08 October 2009

Geothermal, Atadai East Nusa Tenggara, Indonesia

Geological

Based on geological surveys the area is mostly covered by the Quaternary andesitic volcanic rock, while those rocks are uncomfortably underlain by Tertiary basement rocks of Kiro and Nangapanda formations. Volcanic products include lavas, pyroclastics and lahars. From thin section in petrography observation shows that the volcanic rocks are andesine pyroxene composition. The volcanic products can be divided into two groups; the old volcanic and the young volcanic. The crop outs were founded at the northern and the southern part of the area with unknown eruption centers and forms a high dissected terrain. Also those were the forms cones at the central and eastern part of the area along the NNW-SSE trending volcanic lineament.

The couple of NE-SW trending normal faults in this area recognized as Wolo Kebingin fault in the north and Mauraja fault in the south, these faults possibly control occurring thermal features in the area. There is also a major volcanic center known as Watuwawer caldera of about 2,5 km2 in diameter, located in the central part of the study area (Figure 4.1).
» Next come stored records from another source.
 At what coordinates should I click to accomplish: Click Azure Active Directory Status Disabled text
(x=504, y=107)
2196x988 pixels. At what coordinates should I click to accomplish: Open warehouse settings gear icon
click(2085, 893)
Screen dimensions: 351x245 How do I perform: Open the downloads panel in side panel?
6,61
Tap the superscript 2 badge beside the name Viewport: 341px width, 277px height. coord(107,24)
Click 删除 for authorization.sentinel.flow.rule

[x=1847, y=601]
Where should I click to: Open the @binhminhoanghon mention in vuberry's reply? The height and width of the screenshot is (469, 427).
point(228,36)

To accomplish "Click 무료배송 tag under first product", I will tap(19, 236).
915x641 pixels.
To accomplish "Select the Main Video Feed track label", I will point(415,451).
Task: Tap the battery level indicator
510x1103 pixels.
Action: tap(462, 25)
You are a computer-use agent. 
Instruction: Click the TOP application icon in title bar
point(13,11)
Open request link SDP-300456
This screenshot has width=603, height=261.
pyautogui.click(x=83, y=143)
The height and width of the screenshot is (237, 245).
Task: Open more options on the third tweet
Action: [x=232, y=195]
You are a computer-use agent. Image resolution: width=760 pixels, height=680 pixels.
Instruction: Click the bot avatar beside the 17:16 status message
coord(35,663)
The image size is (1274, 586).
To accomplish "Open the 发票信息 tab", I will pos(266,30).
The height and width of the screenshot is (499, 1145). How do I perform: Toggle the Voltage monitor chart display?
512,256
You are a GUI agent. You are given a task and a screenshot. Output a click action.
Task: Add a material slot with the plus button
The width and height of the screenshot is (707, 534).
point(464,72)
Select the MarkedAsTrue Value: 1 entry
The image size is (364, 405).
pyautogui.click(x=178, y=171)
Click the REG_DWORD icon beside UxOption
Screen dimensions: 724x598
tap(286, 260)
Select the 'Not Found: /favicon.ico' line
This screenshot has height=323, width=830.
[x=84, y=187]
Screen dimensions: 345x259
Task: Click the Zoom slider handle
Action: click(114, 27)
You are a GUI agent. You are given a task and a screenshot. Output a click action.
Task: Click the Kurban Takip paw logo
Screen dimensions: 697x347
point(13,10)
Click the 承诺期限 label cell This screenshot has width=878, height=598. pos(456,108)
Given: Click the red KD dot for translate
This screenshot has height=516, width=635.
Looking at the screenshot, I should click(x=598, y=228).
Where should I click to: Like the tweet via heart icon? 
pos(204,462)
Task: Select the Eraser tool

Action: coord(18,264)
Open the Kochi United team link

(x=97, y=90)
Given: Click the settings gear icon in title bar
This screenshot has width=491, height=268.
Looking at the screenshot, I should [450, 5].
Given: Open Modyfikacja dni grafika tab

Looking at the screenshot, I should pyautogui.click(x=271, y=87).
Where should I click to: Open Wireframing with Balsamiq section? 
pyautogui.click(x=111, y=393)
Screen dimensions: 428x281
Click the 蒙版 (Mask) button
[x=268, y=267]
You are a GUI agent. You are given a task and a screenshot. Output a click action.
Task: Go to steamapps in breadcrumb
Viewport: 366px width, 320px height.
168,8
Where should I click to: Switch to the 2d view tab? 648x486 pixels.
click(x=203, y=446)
Figure 4.1: Geological Map of Atadai Geothermal Area (Sundhoro, et al., 2003)

Geochemical

Thermal features in Atadai geother¬mal area occur over an area about 25 km2 within the Watuwawer caldera, eastern and western flank of the volcanic lineaments. There are at least 9 locations of thermal features which are in an elevation between 170 m to 500 m above sea level. These include hot springs, fumaroles, steaming grounds/ hot grounds, and altered rocks. And then the flow rates of these hot springs are between 1 to 50 liter/minute. The temperature of six hot springs are up to 42 oC, however the temperature of three fumaroles and hot ground are up to 98 oC (Table. 4.1).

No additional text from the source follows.